WORK INSTRUCTION → Could you set down exactly the lines in the records below between the line holding "Given: Click article number 16G*38013 text" and the line holding "Task: Click the ISIN column header", inclusive?

DATA LISTING →
· · ·
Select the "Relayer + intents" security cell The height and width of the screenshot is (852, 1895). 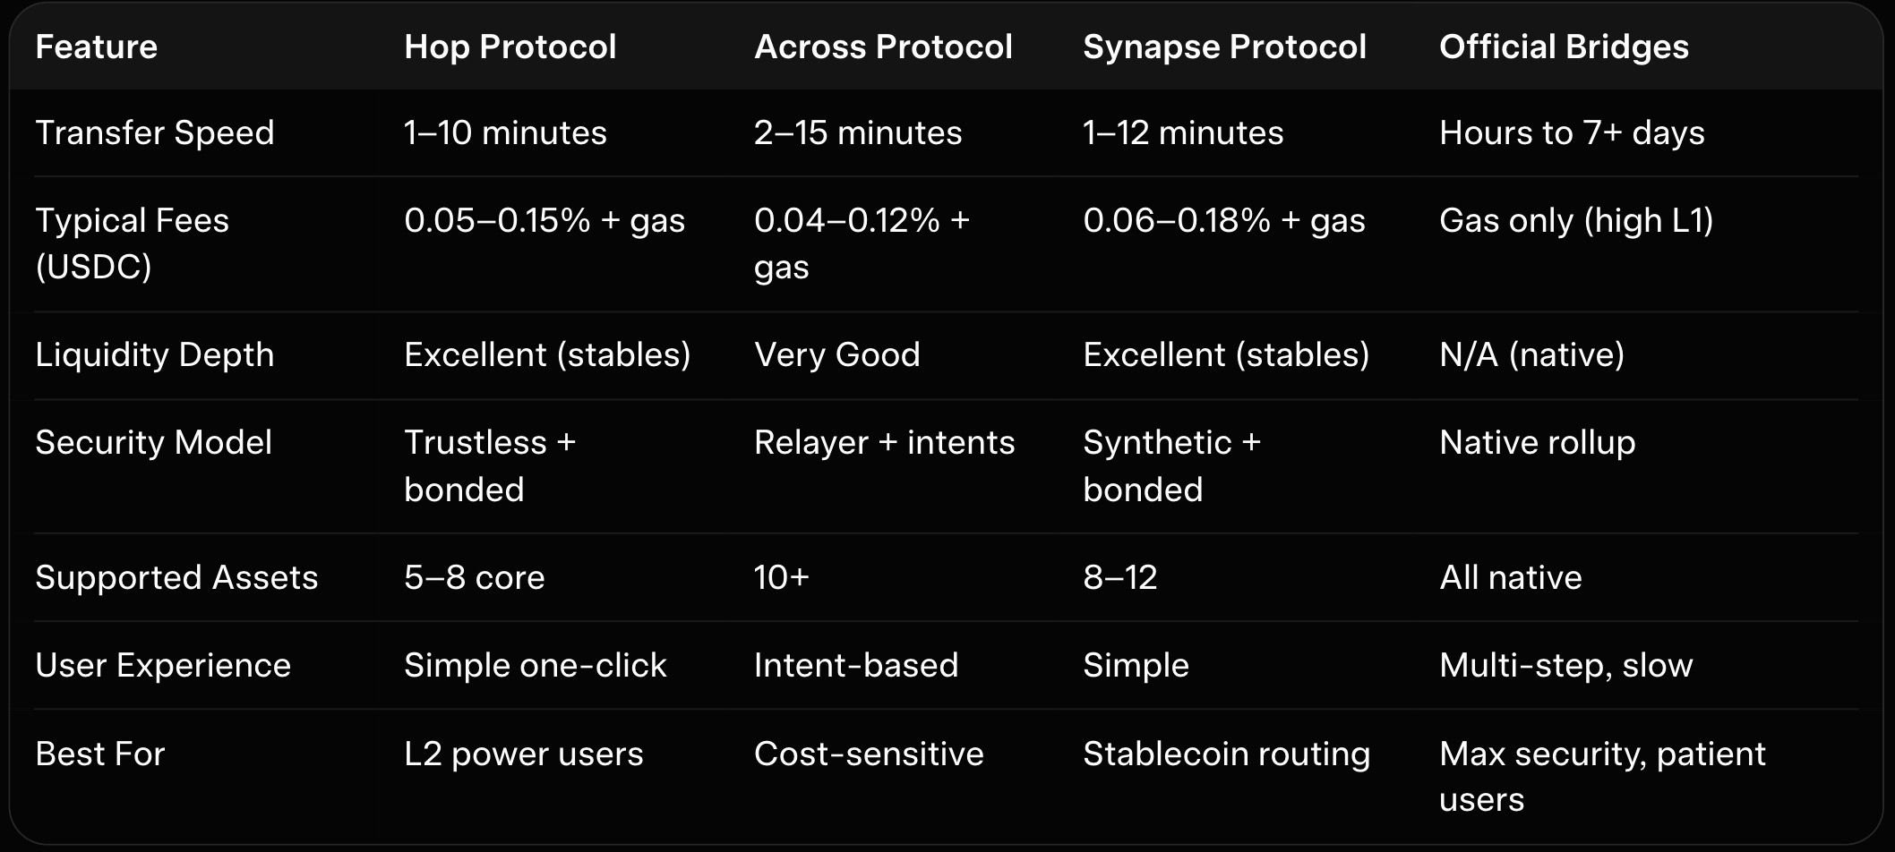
· · ·
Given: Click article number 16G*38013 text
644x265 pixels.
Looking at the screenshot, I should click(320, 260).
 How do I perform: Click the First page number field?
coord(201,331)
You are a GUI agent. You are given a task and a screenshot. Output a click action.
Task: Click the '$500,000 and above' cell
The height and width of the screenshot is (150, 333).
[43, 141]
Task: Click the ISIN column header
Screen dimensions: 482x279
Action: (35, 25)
· · ·
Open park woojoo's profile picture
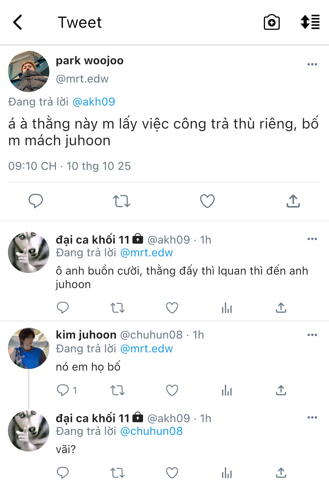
· · ·
WRITTEN REPLY →
Given: Click article number 16G*38013 text
644x265 pixels.
Looking at the screenshot, I should click(320, 260).
 How do I perform: Click the First page number field?
coord(201,331)
You are a GUI agent. You are given a task and a screenshot. Output a click action.
Task: Click the '$500,000 and above' cell
The height and width of the screenshot is (150, 333).
[43, 141]
Task: Click the ISIN column header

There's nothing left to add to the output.